[[ Document passage, beginning ]]

We just launched our new editorial section. Xtalks Vitals is news, blogs, videos, quizzes and more!

X

More Generics Could Mean Less R&D: Pharmacare in Canada

More Generics Could Mean Less R&D: Pharmacare in Canada

Compared to similar countries, Canada tops the list for highest drug prices and highest levels of spending on pharmaceuticals yet ranks the lowest for drug coverage, medicine access and R&D activities.

The Canadian government might swap its currently fragmented drug plan for Pharmacare 2020, a universal drug plan pitched by the Liberals in promising to cut costs and increase access to prescription drugs. But an internal federal analysis points at a gaping hole in the proposal: it could drive down R&D and entry of new medicines into the Canadian drug market.

According to the Pharmacare 2020 report, Canadians pay 22 percent of all prescription drug costs out-of-pocket, adding up to $6 billion CAD each year. The report calls current Canadian drug coverage an “incomplete and uncoordinated patchwork of public and private drug plans” and suggests that a united, single-payer system will improve accessibility, fairness, safety and reduce costs.

Lowering drug prices is a major concern for Canadians, as it has been for their American neighbors. Even the costs of generic drugs, inherently cheaper than their branded counterparts, are reportedly 30 percent higher in Canada than in comparable countries like the UK. One feature of the revised national drug plan is to create a budget that accommodates an increase in generics and decrease in overall prescriptions.

[[ Document passage, end ]]

Problem
Answer these questions using the article on Pharmacare in Canada:
1. Which party pitched Pharmacare 2020?
2. According to the Pharmacare 2020 report, what percentage of all prescription drug costs do Canadians pay out-of-pocket?
3. By what percentage are generic drug costs in Canada reportedly higher than in comparable countries?

[[ Record extracts, beginning ]]

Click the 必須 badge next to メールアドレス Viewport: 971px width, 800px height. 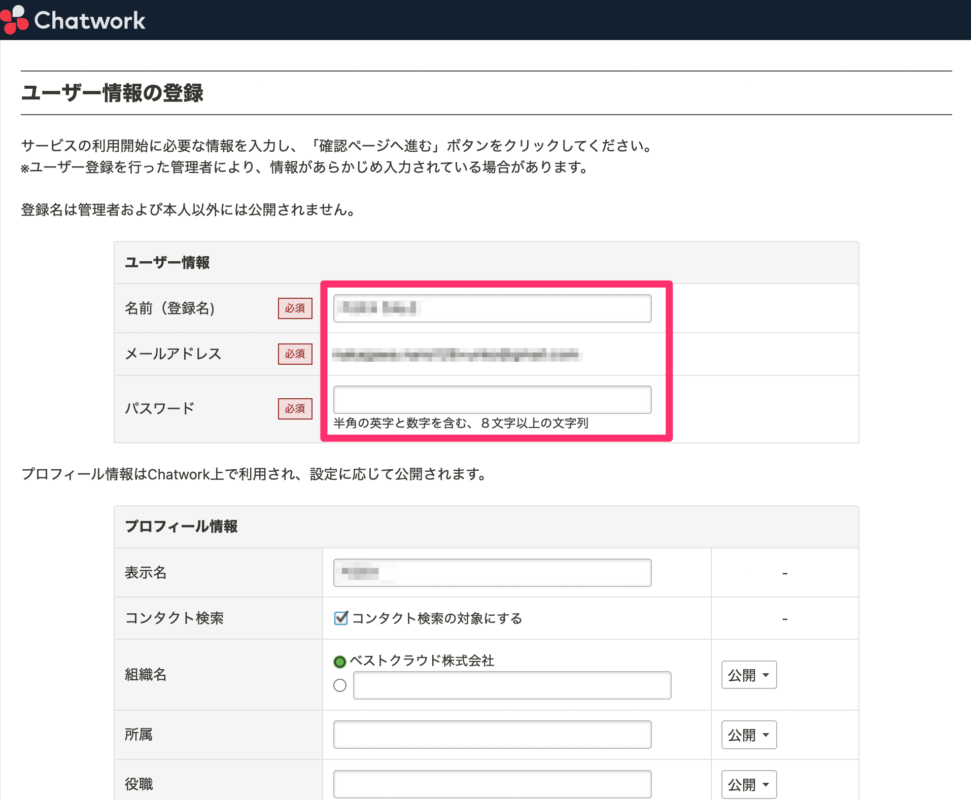pyautogui.click(x=294, y=354)
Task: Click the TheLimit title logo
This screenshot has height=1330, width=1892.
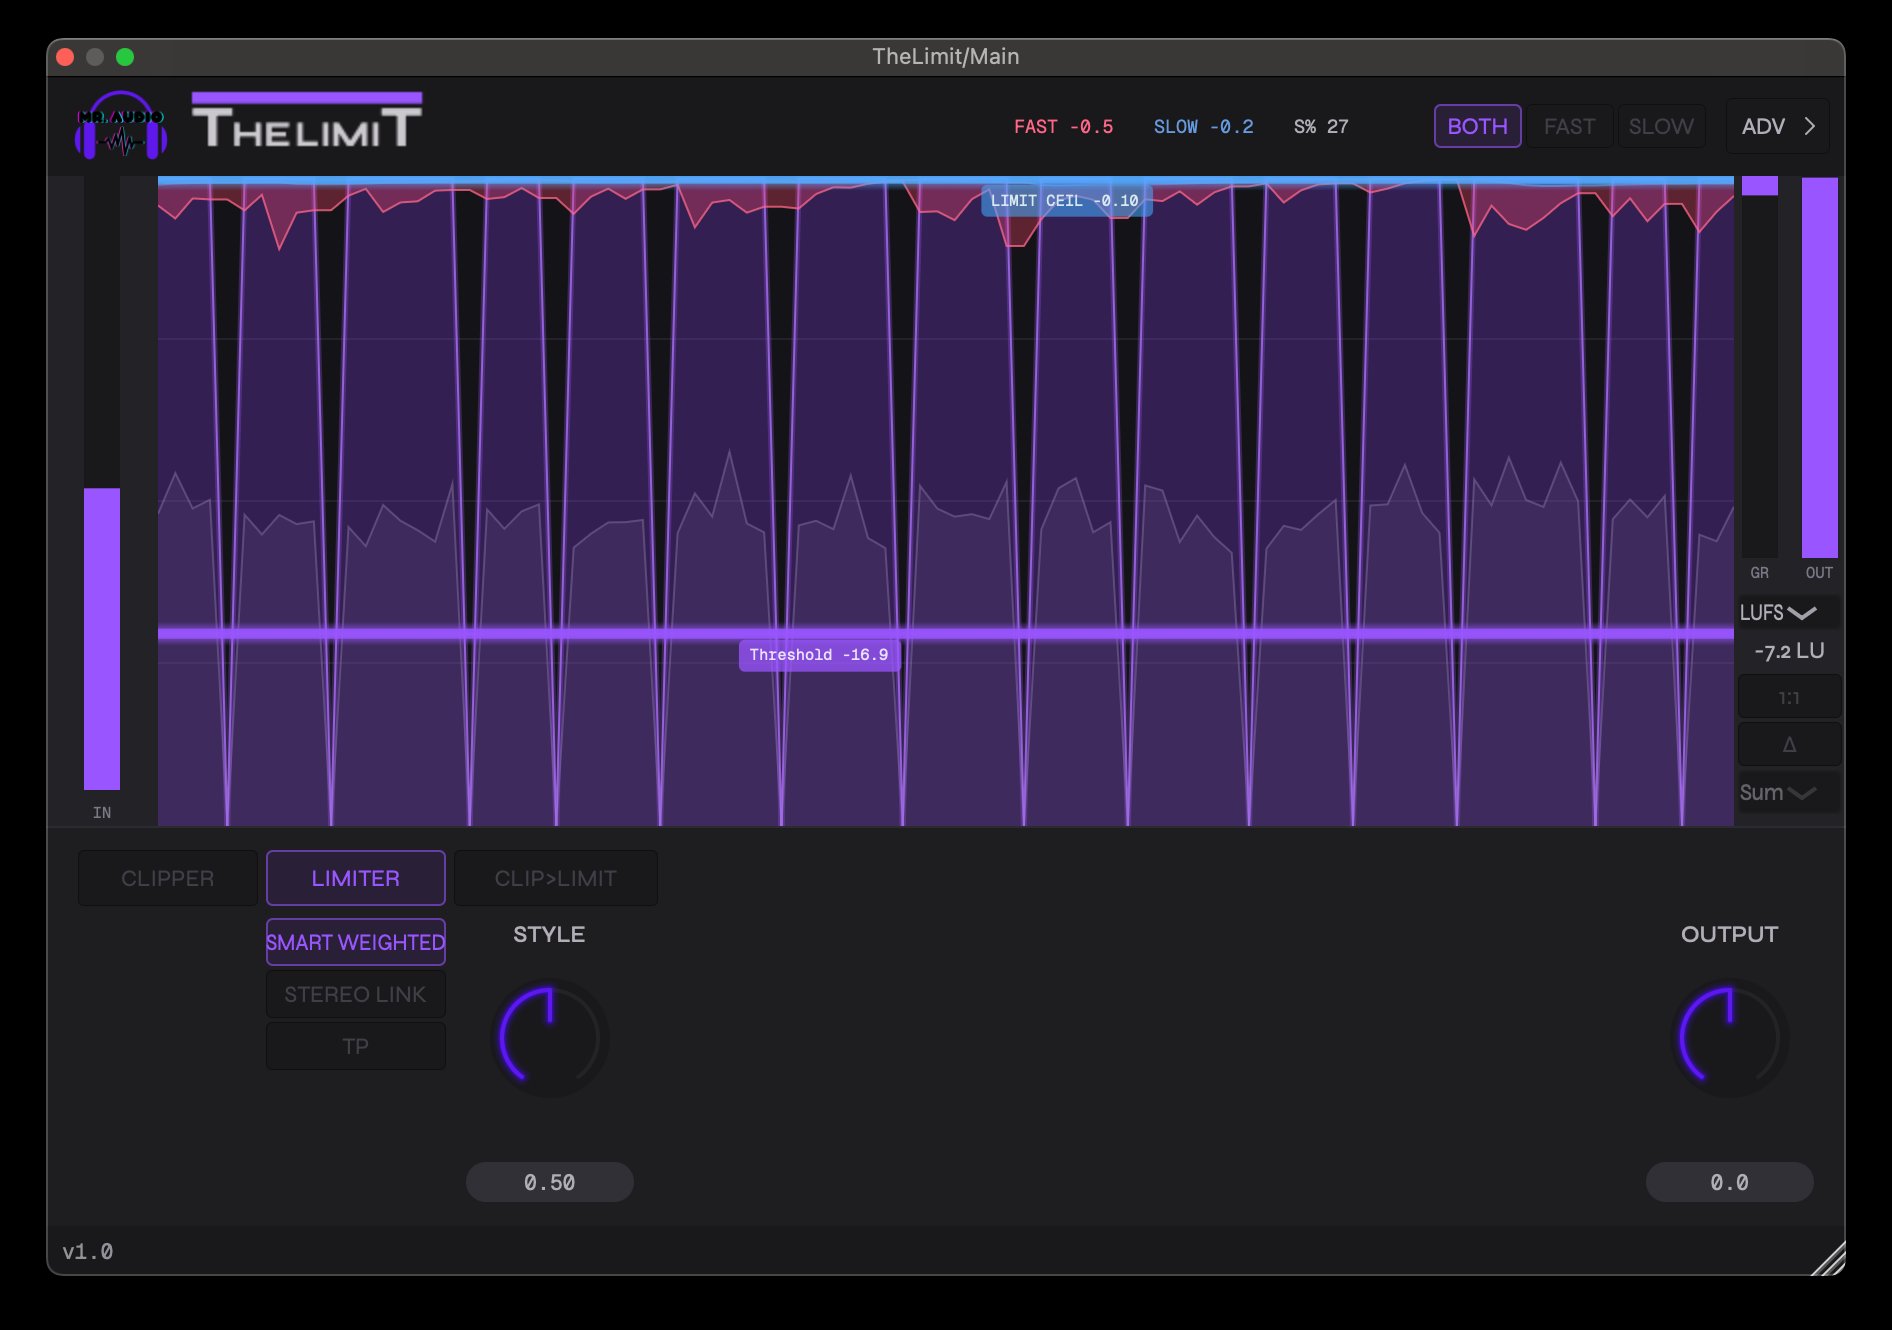Action: [307, 123]
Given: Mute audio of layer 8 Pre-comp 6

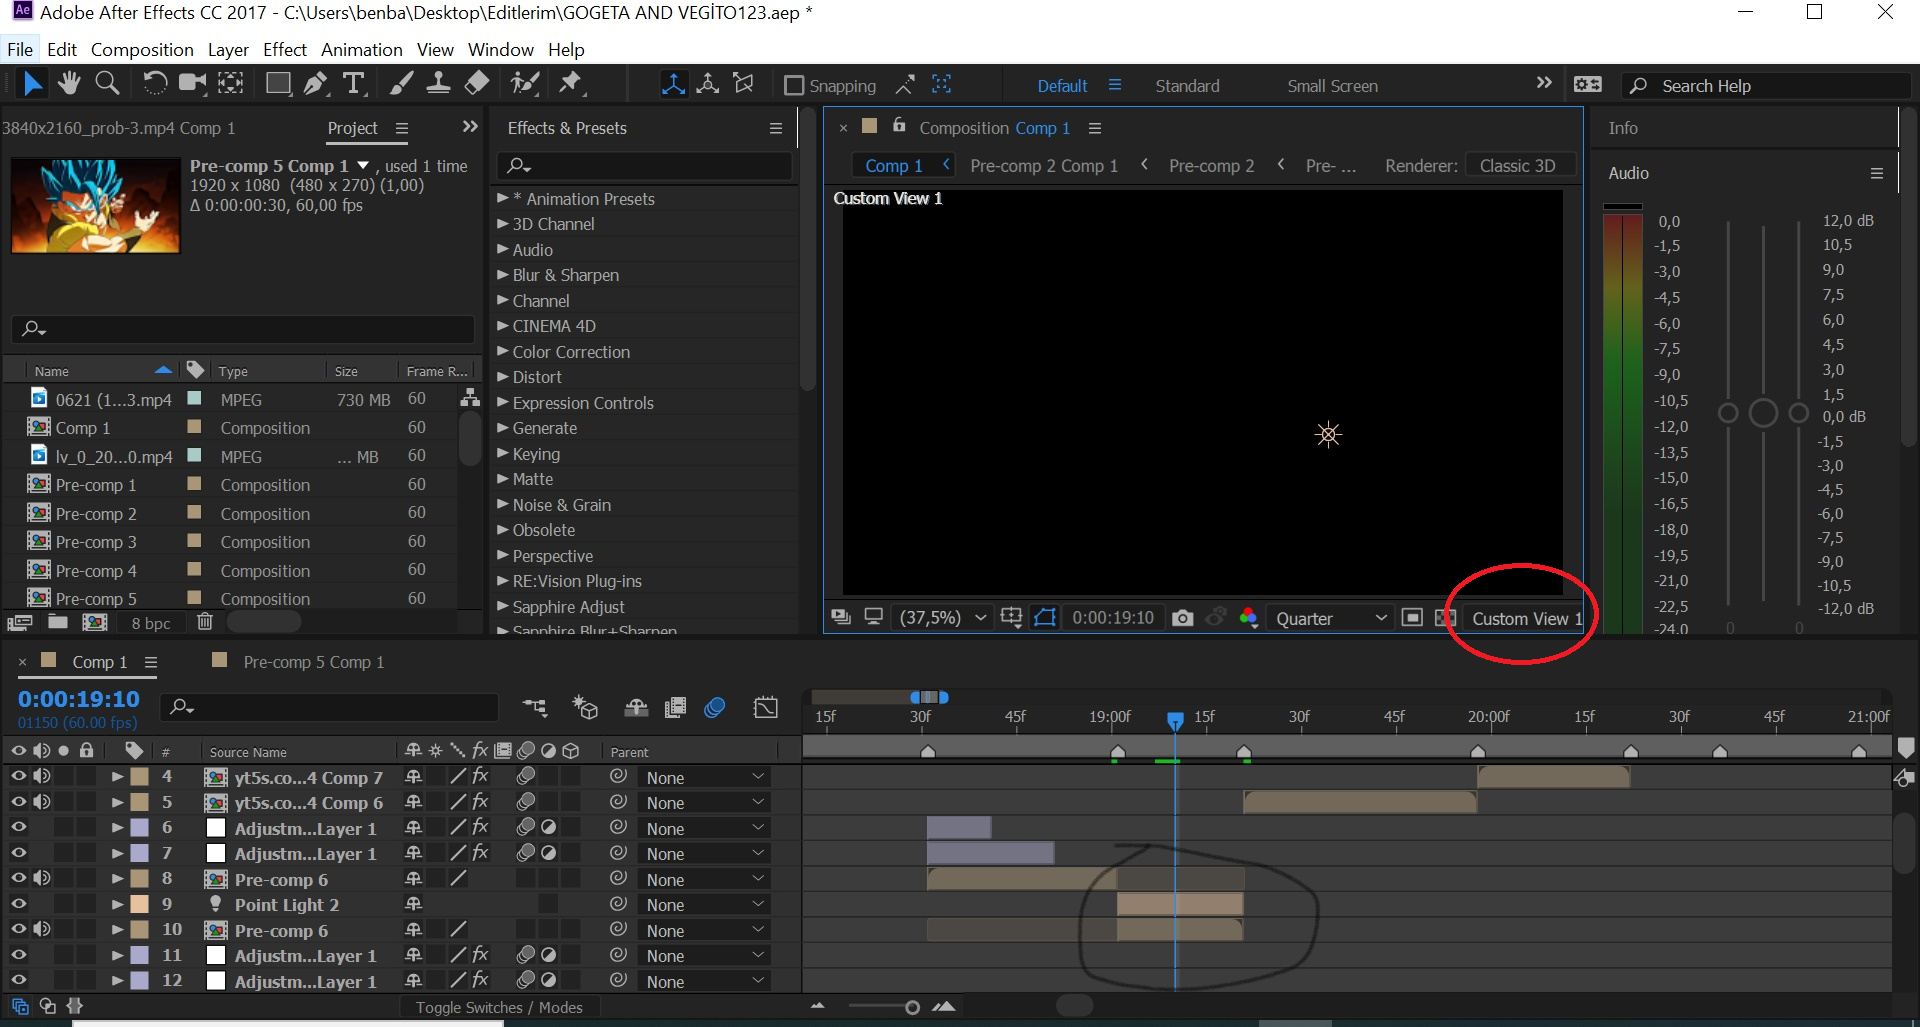Looking at the screenshot, I should click(x=42, y=878).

[[ Record extracts, end ]]

Answer to this problem
1. The Liberals.
2. 22 percent.
3. 30 percent.